* **QUESTIONS**
1. In the Solana bandwidth markets page below, why has sending the same transaction to many RPC providers or directly over QUIC been common practice? Answer in one to three sentences.
2. Write out the part of the Solana bandwidth markets page from "Currently, RPC providers" up to and including "RPC provider's validator.".

PASSAGE PROVIDED: Begin

⚖️Solana Bandwidth Markets
Solving transaction delivery, preventing centralization and removing barriers to entry.
Last updated
Solving transaction delivery, preventing centralization and removing barriers to entry.
Last updated
Since the end of 2023, Solana has had a "dropped transaction" issue. Essentially, transactions being submitted & ingested by the validator are simply vanishing due to inefficiencies in the underlying network protocol & contention issues within the Solana validator.
In April 2024, Solana adjusted how Stake-weighted Quality of Service (SwQoS) worked by introducing a minimum required amount of SOL (~15,000 SOL or ~$2,250,000 USD at the time of writing) to be classed as "prioritised" traffic. This "priority lane for transactions" is based on the amount of Solana staked to the given validator initiating the connection.
Solana currently does ~2,000 transactions per second (including votes); however, the inbound transaction amount is far higher than this. With a fixed base fee per transaction only charged once a transaction has been processed, sending the same transaction to many different RPC providers or via Quick UDP Internet Connections (QUIC) directly has been common practice to ensure the highest chance of inclusion in the upcoming block.
Currently, there is no cost associated with sending a transaction to the network by a client, fees are only charged once it's received & processed on-chain. While it is free for the client to send the transaction, it incurs a cost to the validator in the form of additional processing & networking load due to repeatedly parsing/checking the same "spammed" transaction.
Given that leader bandwidth is finite, this also introduces another issue - RPC providers & other large operators now have to attract large amounts of SOL to access sufficient SwQoS for the delivery of their transactions. The current minimum requirement of approximately 15,000 SOL (around $2,250,000 USD at the time of writing) creates a significant entry barrier for new participants, hinders innovation, and poses a long-term risk of centralization, monopolization, and collusion.
There is currently a lot of uncaptured cost on the network at the validator layer, which is not reflected in the current platform fees. Priority & Base fees are only applicable once the transaction reaches finalisation within a block; however, there is uncaptured validator costs based on the network activity prior to the transaction getting to the block.
Currently, RPC providers & validators are incurring all network activity as operational costs - as the network grows & more traffic is pushed into the cluster; these costs will also rise. SwQoS has been implemented to help aid this issue by putting a premium on validator connections; however, there is no way for under-staked validators to access these priority lanes.
Transaction submitted to RPC provider
Transaction routed to the closest RPC provider's validator.
Transaction checked & then forwarded to the leader validators.
If the validator does not have sufficient Stake, their SwQoS may not be enough to forward the transaction successfully.

PASSAGE PROVIDED: End
RAW DATA: Begin

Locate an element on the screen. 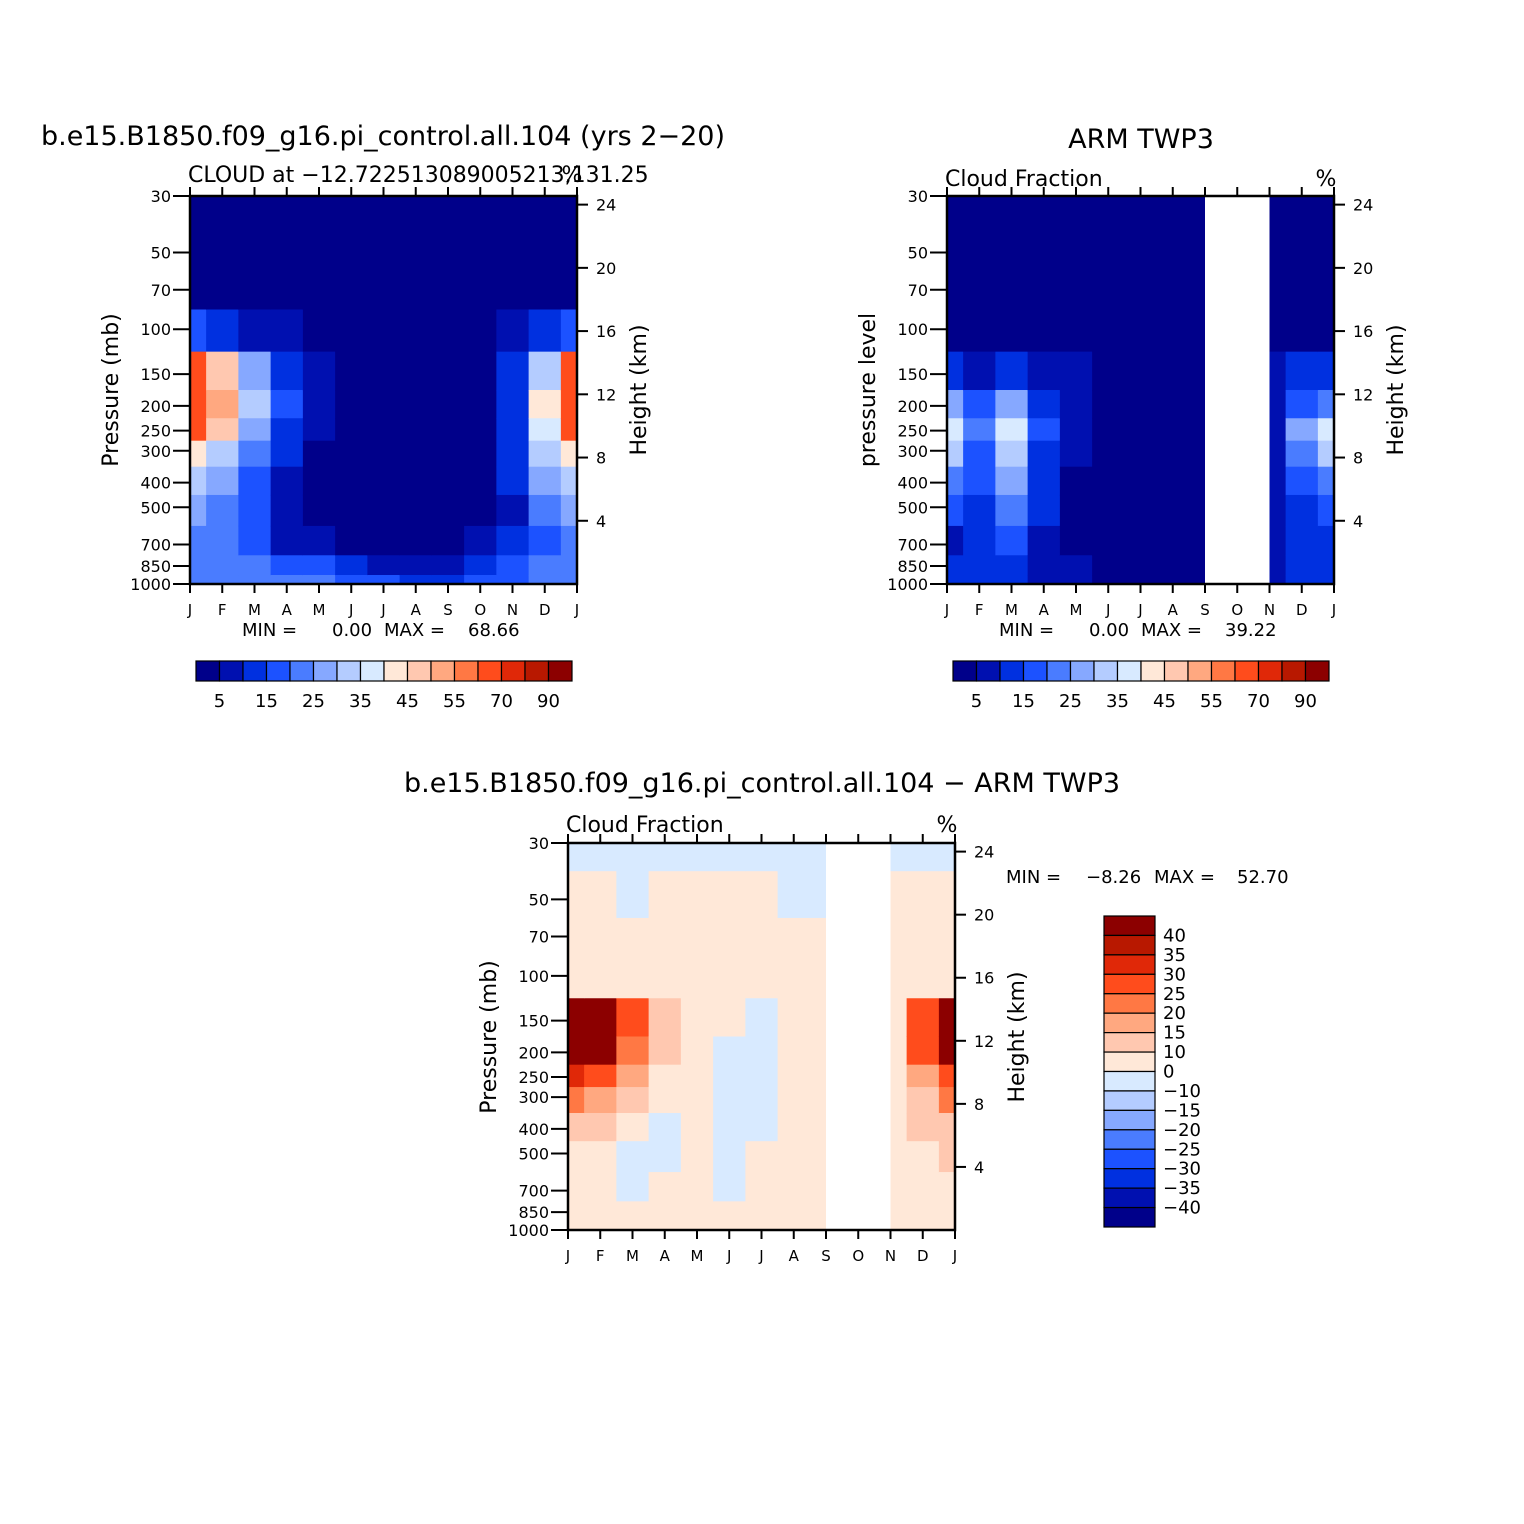  panel-diff-xtick-label: S is located at coordinates (826, 1256).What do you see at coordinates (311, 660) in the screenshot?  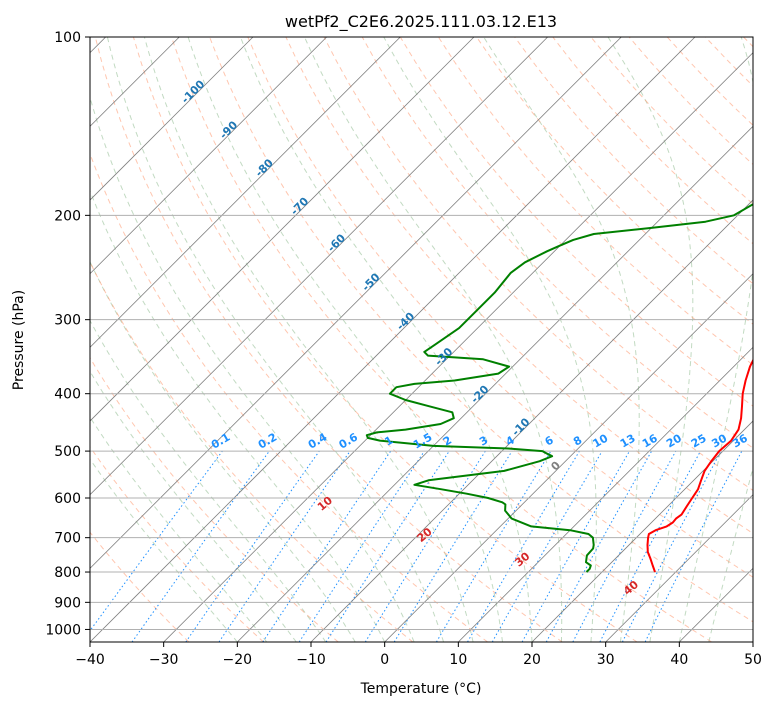 I see `x-tick-label: −10` at bounding box center [311, 660].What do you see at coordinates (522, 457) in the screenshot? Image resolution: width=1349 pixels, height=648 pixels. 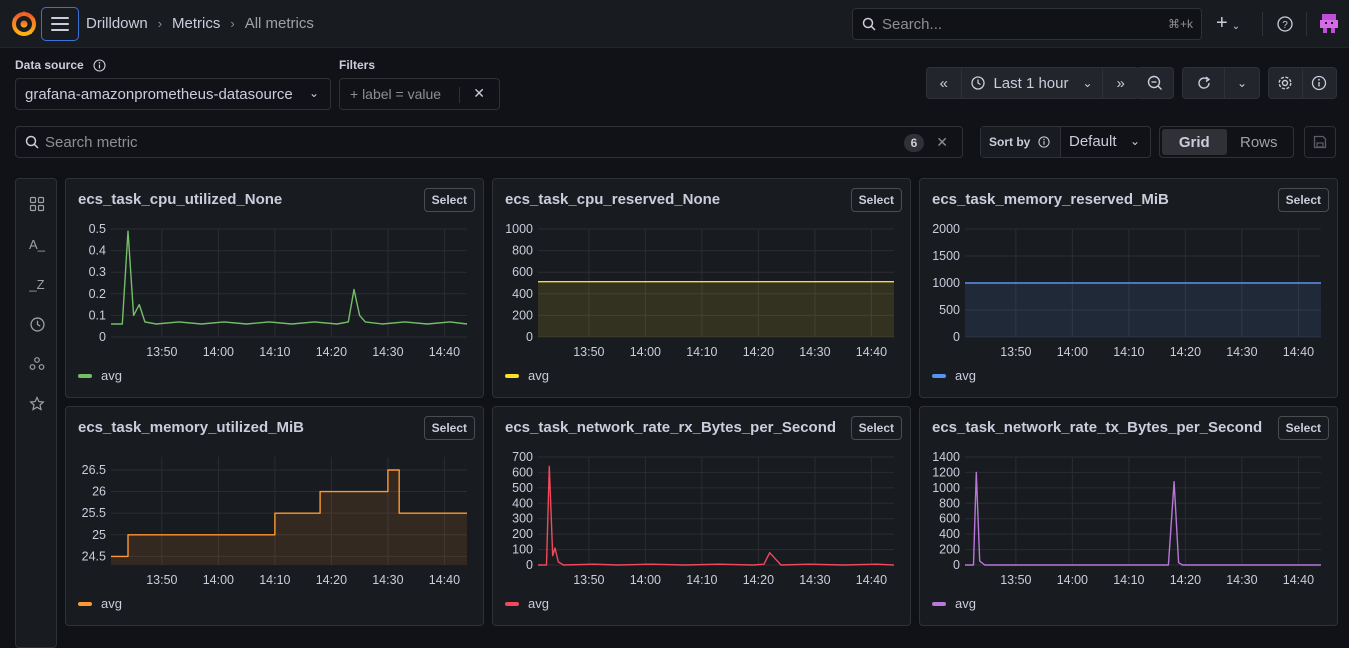 I see `y-tick-label: 700` at bounding box center [522, 457].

RAW DATA: End

* **RESPONSES TO THE TASKS**
1. Each transaction carries a fixed base fee that is charged only once the transaction has been processed, and sending it to the network costs the client nothing. Submitting the same transaction through many RPC providers or directly via QUIC therefore gives it the highest chance of inclusion in the upcoming block at no added cost.

2.
Currently, RPC providers & validators are incurring all network activity as operational costs - as the network grows & more traffic is pushed into the cluster; these costs will also rise. SwQoS has been implemented to help aid this issue by putting a premium on validator connections; however, there is no way for under-staked validators to access these priority lanes.
Transaction submitted to RPC provider
Transaction routed to the closest RPC provider's validator.